Ruxandra Sofronie, Vlad Carasel, Maria Neagoie, and Andrei Ciobanu

School: “Tudor Vianu” National High School of Computer Science

City: Bucharest

"Europa is the smallest of the four Jupiter’s Galilean moons and the sixth closest to the planet of all the other 78 moons. It was first seen by Galileo Galilei on the 7th of January, 1610.

Observations with the Goddard High Resolution Spectrograph of the Hubble Space Telescope, first described in 1995, revealed that Europa has a thin atmosphere composed mostly of molecular oxygen. First of all, the scientists have believed that Europa’s core was covered by a frozen ocean. The smoothness and the youth of the surface have led to the theory that there is an ocean under the icy crust.

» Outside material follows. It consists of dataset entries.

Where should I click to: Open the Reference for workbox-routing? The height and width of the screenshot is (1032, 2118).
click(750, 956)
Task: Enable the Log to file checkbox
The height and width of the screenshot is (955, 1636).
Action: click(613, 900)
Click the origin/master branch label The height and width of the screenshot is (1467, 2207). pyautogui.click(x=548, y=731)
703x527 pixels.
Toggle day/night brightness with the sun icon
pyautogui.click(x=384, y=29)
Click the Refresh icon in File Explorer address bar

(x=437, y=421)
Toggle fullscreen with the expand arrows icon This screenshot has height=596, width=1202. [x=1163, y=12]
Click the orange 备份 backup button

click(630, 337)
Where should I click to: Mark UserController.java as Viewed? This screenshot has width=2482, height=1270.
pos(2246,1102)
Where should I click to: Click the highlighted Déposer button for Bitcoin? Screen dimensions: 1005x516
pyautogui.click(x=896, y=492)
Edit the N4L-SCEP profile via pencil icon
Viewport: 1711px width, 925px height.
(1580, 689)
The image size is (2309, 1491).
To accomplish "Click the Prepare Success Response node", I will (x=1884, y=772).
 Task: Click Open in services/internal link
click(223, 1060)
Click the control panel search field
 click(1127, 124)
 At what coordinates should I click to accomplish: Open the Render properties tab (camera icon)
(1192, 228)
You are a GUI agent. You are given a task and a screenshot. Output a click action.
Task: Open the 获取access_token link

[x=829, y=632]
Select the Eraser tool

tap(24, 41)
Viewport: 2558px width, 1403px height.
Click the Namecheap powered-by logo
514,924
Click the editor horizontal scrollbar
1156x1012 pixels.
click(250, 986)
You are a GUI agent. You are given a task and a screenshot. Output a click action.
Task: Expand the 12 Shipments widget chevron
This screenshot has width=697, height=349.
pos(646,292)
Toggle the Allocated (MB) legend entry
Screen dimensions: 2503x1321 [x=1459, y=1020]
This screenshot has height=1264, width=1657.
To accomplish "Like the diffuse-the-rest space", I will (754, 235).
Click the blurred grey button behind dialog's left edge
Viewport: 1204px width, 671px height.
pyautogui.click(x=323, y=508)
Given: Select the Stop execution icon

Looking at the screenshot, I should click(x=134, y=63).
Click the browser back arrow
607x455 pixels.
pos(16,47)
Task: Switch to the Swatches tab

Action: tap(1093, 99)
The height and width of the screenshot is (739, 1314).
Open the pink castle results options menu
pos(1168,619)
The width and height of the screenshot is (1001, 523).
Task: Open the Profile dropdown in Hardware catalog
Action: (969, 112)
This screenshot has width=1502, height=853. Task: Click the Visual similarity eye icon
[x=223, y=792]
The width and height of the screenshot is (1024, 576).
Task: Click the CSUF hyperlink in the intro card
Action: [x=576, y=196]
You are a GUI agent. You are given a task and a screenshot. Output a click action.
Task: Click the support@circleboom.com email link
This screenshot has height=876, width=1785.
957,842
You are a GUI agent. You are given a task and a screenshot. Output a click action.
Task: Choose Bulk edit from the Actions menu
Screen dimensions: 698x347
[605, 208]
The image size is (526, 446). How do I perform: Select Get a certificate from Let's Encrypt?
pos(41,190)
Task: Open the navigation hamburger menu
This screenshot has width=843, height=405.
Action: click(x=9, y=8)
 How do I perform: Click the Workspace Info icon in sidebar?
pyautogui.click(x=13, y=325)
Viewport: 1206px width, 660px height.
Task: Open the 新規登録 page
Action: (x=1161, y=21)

Kevin Hand and Mike Brown first came with the theory of life existence on Europa. As Kevin Hand said, “If we learned something about life on Earth, it is that where there is liquid water there is, in general, life. Perhaps the ocean of Europa is also a wonderful place for life.” The fact that the radiation level is really high and the temperature is very low shows that there can only exist microorganisms. The icy depths of the moons are thought to contain vents to the mantle much as oceans on Earth do. These vents could provide the necessary thermal environment to help life evolve. In 2016, a study suggested that Europa produces 10 times more oxygen than hydrogen, which is similar to Earth. This could make its probable ocean friendlier for life and the moon may not need to rely on tidal heating to generate enough energy. Instead, chemical reactions would be enough to drive the cycle.

For science, this would be the biggest find of the century. However, we won’t be able to bring samples of the European species, because the risk of the Earth to get contaminated would be way too big. The organism might disappear, or kill tens, hundreds, billions or all life on Earth. Another risk of the mission would be that the radiations could affect cameras, basic systems and the people on the spaceship.

Even if we could lose lots of people and money, the humanity would find lots of answers about everything. Also, the “Existence Theory” will be totally changed. Or, maybe, the religion would be different in the eyes of the mankind.

Because of these facts, the exploration of Europa is going to be difficult, but the results are probably going to be brilliant.

In conclusion, we think that the exploration of Europa will be an enormous step for the humanity, even if we find or not a different life form in there."